Following the meeting, the film follows a day in the life of Paul and his work with wife Linda McCartney and friend Ringo Starr, which includes filming two videos, rehearsing in a loft, and recording performances for the radio. In between videos, Paul wonders what Harry might have done: Did he give the master tapes to be bootlegged, did he just run off, or was he murdered? During several songs, Paul has elaborate fantasies in various settings and costumes inspired by his predicament.

Once the day is done, Paul drives around London, and his associates brace themselves for the takeover as midnight approaches. After driving past Broad Street, Paul remembers that Harry was headed there when he last saw him and goes exploring the station. He finds the blue case containing the tapes on a platform bench, and Harry in a small maintenance building nearby, where he accidentally trapped himself while looking for the toilet. They both laugh, they drive off, Paul calls Linda using the car phone, she informs the studio that the tapes have been found, and the takeover is averted. Paul's chauffeur-driven car finally arrives at its destination, and he is awoken from his nap.

==Production==
The film was the result of a long-held ambition of McCartney, a lifelong film fan, to become involved in acting again after his success with the Beatles' films. While promoting it McCartney described Give My Regards to Broad Street as his first film in 14 years, but Rockshow had been released four years earlier.

==Rupert and the Frog Song==
The 13-minute animated film Rupert and the Frog Song was shown in cinemas immediately preceding Give My Regards to Broad Street. The short film contained the song "We All Stand Together", sung by McCartney and "the Frog Chorus". Simultaneously with the film's premiere in November, "We All Stand Together" was released as a single and became a hit in the UK, reaching No.3.

==Video game==
A video game based on the film was released for the Commodore 64 and ZX Spectrum home computers in 1985. The game was developed by Argus Press Software and released in its Mind Games series. The C64 version was published by Mastertronic in the U.S. (Cat. no. ICD-0082).

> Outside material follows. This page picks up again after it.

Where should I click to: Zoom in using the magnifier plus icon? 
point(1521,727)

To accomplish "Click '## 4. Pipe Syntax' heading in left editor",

The game takes place after the action of the film and it is discovered that one track from the album was missing from the recovered tapes. The missing track was going to be the lead single so without it, the studio is back in jeopardy. The player takes the role of McCartney, who must travel around London to track down members of the band and other people who were at the original studio session to help piece the track back together. The game package contained a fold out map of London and profiles of the characters which the player needs to use to predict where to find them.

==Reception==
Although its soundtrack was a success, the film was met with negative reviews. Roger Ebert of the Chicago Sun-Times gave the film one out of four stars, praising its music as "wonderful" but wrote that it "is about as close as you can get to a nonmovie, and the parts that do try something are the worst." He particularly criticized the long, irrelevant dream sequences and the poor photography, and he advised readers to buy the soundtrack album and not bother to see the film.

Retrospectively, review aggregator Rotten Tomatoes has clocked the film's positive review score at 22%, based on reviews by 18 critics. Audiences polled by CinemaScore gave the film an average grade of "B-" on an A+ to F scale.

==Awards and nominations==
"No More Lonely Nights", a song from the film, was nominated for a Golden Globe Award and a BAFTA Film Award for Best Original Song-Motion Picture.